SOURCE PASSAGE:
"""
Dhaliwal continues to follow Indian news and markets, and
he is considering a career in investment banking or private
equity in India.
Dhaliwal
said his first-year classes in real estate and finance prepared
him for the job, and the softer skills he gained from a robust
extracurricular life contributed to his ability to manage
working more than 80 hours a week during the internship.
Chris
Hamilton went off campus — and online — to
spend his summer at YouTube in California. Working as a product
marketing intern, Hamilton analyzed trends and internal data
to propose strategies to improve the user experience and increase
overall video consumption on the site.
"Digital
media and entertainment have always been areas of great personal
interest," Hamilton said, and he wanted to extend that
interest to his career. He appreciated the opportunity to
pursue high-level, open-ended projects. "I had a lot
of autonomy to work on cool projects that touched a number
of different parts of the company." He primarily worked
with the product and content partner teams, both of which
strive to provide a superior user experience.
One
of the biggest challenges in his role, he said, was to remember
that every decision must consider the end user. "Everything
is painstakingly focused on valuing the user experience."
"""
TASK 1: Reproduce the records from their first line through the line that contains "In order to click on plugins", with both of those lines included.
The text and the records have nothing to do with each other.

DATASET RECORDS:
"""
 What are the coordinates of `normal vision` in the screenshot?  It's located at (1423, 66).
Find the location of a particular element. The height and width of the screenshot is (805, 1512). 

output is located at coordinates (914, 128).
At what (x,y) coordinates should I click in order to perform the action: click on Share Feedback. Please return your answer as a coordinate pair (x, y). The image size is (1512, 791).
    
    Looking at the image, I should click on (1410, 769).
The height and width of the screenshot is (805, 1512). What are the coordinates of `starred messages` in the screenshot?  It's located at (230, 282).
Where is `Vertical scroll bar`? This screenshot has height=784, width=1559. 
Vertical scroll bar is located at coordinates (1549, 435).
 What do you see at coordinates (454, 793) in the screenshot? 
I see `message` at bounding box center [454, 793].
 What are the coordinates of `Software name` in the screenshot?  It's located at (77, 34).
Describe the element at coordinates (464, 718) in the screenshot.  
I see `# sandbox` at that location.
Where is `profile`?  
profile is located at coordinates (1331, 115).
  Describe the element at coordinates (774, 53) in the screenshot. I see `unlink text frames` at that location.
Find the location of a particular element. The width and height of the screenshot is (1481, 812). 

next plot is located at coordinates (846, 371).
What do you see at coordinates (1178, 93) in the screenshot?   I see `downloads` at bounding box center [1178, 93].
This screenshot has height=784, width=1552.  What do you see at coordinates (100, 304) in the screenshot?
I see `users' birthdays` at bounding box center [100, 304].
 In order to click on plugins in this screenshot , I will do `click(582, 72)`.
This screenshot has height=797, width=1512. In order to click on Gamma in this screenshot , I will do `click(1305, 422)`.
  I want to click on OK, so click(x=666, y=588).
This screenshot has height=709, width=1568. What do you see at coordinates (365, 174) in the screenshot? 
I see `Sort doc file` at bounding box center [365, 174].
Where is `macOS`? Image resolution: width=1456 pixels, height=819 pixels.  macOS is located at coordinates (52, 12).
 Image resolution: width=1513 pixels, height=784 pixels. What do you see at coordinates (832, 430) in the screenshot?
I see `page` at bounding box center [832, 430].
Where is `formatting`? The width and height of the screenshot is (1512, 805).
"""
TASK 2:
Does each of these statements agree with the internship passage? Answer yes or no for each, and quote the deciding words from the passage.
(a) Hamilton spent his summer as a product marketing intern at YouTube.
(b) Dhaliwal worked fewer than 40 hours a week during his internship.
(c) At YouTube, Hamilton primarily worked with the engineering team.

FINAL ANSWER 1:
 What are the coordinates of `normal vision` in the screenshot?  It's located at (1423, 66).
Find the location of a particular element. The height and width of the screenshot is (805, 1512). 

output is located at coordinates (914, 128).
At what (x,y) coordinates should I click in order to perform the action: click on Share Feedback. Please return your answer as a coordinate pair (x, y). The image size is (1512, 791).
    
    Looking at the image, I should click on (1410, 769).
The height and width of the screenshot is (805, 1512). What are the coordinates of `starred messages` in the screenshot?  It's located at (230, 282).
Where is `Vertical scroll bar`? This screenshot has height=784, width=1559. 
Vertical scroll bar is located at coordinates (1549, 435).
 What do you see at coordinates (454, 793) in the screenshot? 
I see `message` at bounding box center [454, 793].
 What are the coordinates of `Software name` in the screenshot?  It's located at (77, 34).
Describe the element at coordinates (464, 718) in the screenshot.  
I see `# sandbox` at that location.
Where is `profile`?  
profile is located at coordinates (1331, 115).
  Describe the element at coordinates (774, 53) in the screenshot. I see `unlink text frames` at that location.
Find the location of a particular element. The width and height of the screenshot is (1481, 812). 

next plot is located at coordinates (846, 371).
What do you see at coordinates (1178, 93) in the screenshot?   I see `downloads` at bounding box center [1178, 93].
This screenshot has height=784, width=1552.  What do you see at coordinates (100, 304) in the screenshot?
I see `users' birthdays` at bounding box center [100, 304].
 In order to click on plugins in this screenshot , I will do `click(582, 72)`.

FINAL ANSWER 2:
(a) Yes: "Working as a product marketing intern"
(b) No: "working more than 80 hours a week during the internship"
(c) No: "He primarily worked with the product and content partner teams"